Repeat the data exactly as it appears.

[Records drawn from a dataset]
---

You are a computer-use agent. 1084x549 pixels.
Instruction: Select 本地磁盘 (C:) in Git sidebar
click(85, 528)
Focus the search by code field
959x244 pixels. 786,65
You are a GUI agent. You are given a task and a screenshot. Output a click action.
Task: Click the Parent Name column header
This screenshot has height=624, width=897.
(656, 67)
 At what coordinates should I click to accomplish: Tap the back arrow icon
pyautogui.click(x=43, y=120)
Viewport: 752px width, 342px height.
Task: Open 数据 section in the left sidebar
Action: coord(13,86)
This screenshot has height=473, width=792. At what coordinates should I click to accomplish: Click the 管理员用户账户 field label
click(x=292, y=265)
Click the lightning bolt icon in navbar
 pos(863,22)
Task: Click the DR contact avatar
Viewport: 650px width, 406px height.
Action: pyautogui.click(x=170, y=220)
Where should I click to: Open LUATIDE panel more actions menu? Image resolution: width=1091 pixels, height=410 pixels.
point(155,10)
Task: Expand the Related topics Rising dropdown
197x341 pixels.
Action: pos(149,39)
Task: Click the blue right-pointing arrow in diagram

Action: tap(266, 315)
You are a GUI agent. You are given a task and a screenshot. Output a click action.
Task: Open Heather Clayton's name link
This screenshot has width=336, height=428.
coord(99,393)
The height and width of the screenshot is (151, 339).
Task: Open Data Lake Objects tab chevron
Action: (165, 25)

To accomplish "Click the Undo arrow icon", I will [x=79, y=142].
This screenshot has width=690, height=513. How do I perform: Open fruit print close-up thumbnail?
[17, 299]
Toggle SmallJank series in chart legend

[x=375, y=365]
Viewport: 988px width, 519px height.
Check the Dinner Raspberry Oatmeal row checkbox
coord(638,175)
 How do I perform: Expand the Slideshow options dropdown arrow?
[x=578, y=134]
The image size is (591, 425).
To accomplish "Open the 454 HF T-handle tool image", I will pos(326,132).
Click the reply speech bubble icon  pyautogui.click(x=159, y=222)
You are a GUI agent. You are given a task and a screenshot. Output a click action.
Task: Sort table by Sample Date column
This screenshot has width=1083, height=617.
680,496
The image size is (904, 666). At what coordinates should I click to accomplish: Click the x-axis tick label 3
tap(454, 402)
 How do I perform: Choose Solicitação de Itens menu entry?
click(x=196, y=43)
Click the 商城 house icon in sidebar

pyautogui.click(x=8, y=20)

---

== RESULT FOR THIS EXERCISE ==
You are a computer-use agent. 1084x549 pixels.
Instruction: Select 本地磁盘 (C:) in Git sidebar
click(85, 528)
Focus the search by code field
959x244 pixels. 786,65
You are a GUI agent. You are given a task and a screenshot. Output a click action.
Task: Click the Parent Name column header
This screenshot has height=624, width=897.
(656, 67)
 At what coordinates should I click to accomplish: Tap the back arrow icon
pyautogui.click(x=43, y=120)
Viewport: 752px width, 342px height.
Task: Open 数据 section in the left sidebar
Action: coord(13,86)
This screenshot has height=473, width=792. At what coordinates should I click to accomplish: Click the 管理员用户账户 field label
click(x=292, y=265)
Click the lightning bolt icon in navbar
 pos(863,22)
Task: Click the DR contact avatar
Viewport: 650px width, 406px height.
Action: pyautogui.click(x=170, y=220)
Where should I click to: Open LUATIDE panel more actions menu? Image resolution: width=1091 pixels, height=410 pixels.
point(155,10)
Task: Expand the Related topics Rising dropdown
197x341 pixels.
Action: pos(149,39)
Task: Click the blue right-pointing arrow in diagram

Action: tap(266, 315)
You are a GUI agent. You are given a task and a screenshot. Output a click action.
Task: Open Heather Clayton's name link
This screenshot has width=336, height=428.
coord(99,393)
The height and width of the screenshot is (151, 339).
Task: Open Data Lake Objects tab chevron
Action: (165, 25)

To accomplish "Click the Undo arrow icon", I will [x=79, y=142].
This screenshot has width=690, height=513. How do I perform: Open fruit print close-up thumbnail?
[17, 299]
Toggle SmallJank series in chart legend

[x=375, y=365]
Viewport: 988px width, 519px height.
Check the Dinner Raspberry Oatmeal row checkbox
coord(638,175)
 How do I perform: Expand the Slideshow options dropdown arrow?
[x=578, y=134]
The image size is (591, 425).
To accomplish "Open the 454 HF T-handle tool image", I will pos(326,132).
Click the reply speech bubble icon  pyautogui.click(x=159, y=222)
You are a GUI agent. You are given a task and a screenshot. Output a click action.
Task: Sort table by Sample Date column
This screenshot has width=1083, height=617.
680,496
The image size is (904, 666). At what coordinates should I click to accomplish: Click the x-axis tick label 3
tap(454, 402)
 How do I perform: Choose Solicitação de Itens menu entry?
click(x=196, y=43)
Click the 商城 house icon in sidebar

pyautogui.click(x=8, y=20)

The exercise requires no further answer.